Pixel coordinate grounding data:
┌──

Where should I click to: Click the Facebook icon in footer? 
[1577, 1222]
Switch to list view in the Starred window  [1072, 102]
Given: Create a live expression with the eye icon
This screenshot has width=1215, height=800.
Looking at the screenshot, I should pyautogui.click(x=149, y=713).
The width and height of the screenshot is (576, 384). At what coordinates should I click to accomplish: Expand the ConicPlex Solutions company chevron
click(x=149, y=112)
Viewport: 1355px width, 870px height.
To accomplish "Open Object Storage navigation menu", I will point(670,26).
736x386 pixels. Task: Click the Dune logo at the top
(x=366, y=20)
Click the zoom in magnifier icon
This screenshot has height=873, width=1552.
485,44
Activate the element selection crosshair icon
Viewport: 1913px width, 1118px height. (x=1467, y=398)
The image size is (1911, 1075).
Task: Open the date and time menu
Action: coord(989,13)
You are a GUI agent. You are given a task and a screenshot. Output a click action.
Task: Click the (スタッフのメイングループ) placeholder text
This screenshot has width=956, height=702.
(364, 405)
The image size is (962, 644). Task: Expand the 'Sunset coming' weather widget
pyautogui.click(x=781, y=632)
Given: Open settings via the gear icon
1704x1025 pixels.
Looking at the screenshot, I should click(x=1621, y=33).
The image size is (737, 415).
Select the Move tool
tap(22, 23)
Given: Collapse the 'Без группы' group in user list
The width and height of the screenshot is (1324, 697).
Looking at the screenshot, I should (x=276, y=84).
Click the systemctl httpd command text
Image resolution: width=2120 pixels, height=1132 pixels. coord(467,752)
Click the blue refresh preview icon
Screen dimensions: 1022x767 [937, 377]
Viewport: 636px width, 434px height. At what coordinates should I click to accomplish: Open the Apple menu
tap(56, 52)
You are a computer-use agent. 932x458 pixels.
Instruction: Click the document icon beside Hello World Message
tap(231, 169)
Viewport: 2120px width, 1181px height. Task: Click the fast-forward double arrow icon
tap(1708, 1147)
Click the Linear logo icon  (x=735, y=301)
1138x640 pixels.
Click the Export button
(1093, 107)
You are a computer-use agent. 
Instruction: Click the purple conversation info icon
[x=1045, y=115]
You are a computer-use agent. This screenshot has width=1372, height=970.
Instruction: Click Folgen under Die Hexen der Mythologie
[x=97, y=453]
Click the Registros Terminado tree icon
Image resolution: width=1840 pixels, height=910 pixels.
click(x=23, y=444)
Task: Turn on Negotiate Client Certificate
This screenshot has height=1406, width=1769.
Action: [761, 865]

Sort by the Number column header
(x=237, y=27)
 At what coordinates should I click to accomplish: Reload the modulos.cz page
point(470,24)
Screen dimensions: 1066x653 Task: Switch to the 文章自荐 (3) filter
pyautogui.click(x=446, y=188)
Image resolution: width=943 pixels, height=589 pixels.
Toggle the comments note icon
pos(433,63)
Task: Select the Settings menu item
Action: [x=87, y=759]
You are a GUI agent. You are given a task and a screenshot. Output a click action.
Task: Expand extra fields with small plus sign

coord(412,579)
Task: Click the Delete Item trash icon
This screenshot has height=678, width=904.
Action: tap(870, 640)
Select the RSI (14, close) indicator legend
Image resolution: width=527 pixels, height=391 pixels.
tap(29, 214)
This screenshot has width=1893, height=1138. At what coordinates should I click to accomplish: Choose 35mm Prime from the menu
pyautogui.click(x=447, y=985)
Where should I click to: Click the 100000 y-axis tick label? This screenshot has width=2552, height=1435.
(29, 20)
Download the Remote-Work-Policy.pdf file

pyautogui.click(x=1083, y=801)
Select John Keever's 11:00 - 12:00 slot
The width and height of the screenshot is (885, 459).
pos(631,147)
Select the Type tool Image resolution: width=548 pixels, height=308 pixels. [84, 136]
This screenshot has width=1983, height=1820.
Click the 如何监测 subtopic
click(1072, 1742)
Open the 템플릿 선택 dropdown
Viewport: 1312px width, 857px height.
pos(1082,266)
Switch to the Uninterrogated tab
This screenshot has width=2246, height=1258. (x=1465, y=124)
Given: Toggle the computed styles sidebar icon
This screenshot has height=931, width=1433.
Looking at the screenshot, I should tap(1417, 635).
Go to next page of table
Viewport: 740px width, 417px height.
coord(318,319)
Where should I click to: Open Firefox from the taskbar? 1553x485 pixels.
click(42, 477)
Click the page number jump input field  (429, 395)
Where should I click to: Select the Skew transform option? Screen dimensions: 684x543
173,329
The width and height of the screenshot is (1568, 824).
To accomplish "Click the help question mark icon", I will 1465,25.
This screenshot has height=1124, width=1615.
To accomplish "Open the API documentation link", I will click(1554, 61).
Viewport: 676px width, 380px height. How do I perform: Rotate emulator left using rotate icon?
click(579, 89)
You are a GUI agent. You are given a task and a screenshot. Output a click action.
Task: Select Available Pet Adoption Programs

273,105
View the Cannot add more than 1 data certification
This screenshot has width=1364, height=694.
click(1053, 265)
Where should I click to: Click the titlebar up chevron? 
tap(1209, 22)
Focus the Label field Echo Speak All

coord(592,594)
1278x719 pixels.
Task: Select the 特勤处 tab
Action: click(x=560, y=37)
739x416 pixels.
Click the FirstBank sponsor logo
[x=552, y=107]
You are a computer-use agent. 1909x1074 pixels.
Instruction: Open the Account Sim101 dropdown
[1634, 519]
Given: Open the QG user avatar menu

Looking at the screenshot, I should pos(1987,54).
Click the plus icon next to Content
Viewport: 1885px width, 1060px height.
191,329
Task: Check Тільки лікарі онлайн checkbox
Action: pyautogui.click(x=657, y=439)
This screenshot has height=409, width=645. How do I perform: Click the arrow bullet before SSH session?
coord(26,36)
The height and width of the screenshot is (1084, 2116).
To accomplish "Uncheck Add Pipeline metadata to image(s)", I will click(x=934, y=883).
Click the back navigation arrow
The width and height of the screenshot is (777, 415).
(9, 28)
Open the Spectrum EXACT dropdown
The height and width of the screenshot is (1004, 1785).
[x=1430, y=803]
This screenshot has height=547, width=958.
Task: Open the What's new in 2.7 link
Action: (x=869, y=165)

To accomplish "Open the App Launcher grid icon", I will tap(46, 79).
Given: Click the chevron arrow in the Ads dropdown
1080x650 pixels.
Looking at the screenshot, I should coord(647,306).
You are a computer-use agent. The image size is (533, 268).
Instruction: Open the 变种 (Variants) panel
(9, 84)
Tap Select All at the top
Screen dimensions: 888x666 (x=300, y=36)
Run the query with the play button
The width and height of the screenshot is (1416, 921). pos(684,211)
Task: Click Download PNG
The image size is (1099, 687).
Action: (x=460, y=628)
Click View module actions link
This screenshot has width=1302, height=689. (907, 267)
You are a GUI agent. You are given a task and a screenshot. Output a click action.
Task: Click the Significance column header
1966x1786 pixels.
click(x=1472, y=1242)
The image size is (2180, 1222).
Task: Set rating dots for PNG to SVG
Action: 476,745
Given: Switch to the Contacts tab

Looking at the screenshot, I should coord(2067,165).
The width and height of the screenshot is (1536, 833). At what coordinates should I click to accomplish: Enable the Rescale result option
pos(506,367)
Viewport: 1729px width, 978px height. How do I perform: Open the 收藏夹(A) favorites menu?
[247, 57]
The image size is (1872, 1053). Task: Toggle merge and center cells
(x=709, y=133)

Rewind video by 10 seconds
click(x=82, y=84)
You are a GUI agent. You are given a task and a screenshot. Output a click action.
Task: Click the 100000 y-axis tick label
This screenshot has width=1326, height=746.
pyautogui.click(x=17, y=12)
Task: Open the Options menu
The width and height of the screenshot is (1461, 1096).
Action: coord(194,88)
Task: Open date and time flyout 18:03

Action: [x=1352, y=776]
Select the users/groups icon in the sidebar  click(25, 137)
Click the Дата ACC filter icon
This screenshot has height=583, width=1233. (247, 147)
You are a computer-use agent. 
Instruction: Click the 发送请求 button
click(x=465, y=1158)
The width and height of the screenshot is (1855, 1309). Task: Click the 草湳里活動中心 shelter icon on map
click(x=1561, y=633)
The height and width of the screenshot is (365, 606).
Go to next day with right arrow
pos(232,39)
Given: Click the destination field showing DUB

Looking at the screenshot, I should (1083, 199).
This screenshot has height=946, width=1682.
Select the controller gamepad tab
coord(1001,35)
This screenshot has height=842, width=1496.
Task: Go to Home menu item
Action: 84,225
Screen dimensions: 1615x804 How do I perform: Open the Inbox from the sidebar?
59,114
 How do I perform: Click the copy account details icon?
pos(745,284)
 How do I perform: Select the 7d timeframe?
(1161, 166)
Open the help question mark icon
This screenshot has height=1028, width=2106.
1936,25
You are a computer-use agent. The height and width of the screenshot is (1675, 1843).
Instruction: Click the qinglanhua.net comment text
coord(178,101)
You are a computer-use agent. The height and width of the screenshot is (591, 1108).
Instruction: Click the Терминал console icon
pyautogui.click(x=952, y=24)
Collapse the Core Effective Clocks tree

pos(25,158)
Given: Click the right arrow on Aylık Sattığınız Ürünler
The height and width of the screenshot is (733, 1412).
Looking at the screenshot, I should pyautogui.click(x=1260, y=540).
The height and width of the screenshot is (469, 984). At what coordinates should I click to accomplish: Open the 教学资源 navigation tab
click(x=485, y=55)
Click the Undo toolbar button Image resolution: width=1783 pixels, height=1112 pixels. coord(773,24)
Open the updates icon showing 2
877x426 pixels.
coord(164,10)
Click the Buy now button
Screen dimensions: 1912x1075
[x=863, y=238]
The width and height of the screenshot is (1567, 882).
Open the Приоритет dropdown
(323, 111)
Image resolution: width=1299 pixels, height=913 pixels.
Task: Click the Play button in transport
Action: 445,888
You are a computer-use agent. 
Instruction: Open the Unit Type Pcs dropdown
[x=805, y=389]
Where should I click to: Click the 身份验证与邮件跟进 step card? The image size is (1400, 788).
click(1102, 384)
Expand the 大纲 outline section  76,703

└──

Exactly the lines from the one containing "Instruction: Click the Терминал console icon" through the final line of the records above are needed, copied word for word.

Exercise response:
Instruction: Click the Терминал console icon
pyautogui.click(x=952, y=24)
Collapse the Core Effective Clocks tree

pos(25,158)
Given: Click the right arrow on Aylık Sattığınız Ürünler
The height and width of the screenshot is (733, 1412).
Looking at the screenshot, I should pyautogui.click(x=1260, y=540).
The height and width of the screenshot is (469, 984). At what coordinates should I click to accomplish: Open the 教学资源 navigation tab
click(x=485, y=55)
Click the Undo toolbar button Image resolution: width=1783 pixels, height=1112 pixels. coord(773,24)
Open the updates icon showing 2
877x426 pixels.
coord(164,10)
Click the Buy now button
Screen dimensions: 1912x1075
[x=863, y=238]
The width and height of the screenshot is (1567, 882).
Open the Приоритет dropdown
(323, 111)
Image resolution: width=1299 pixels, height=913 pixels.
Task: Click the Play button in transport
Action: 445,888
You are a computer-use agent. 
Instruction: Open the Unit Type Pcs dropdown
[x=805, y=389]
Where should I click to: Click the 身份验证与邮件跟进 step card? The image size is (1400, 788).
click(1102, 384)
Expand the 大纲 outline section  76,703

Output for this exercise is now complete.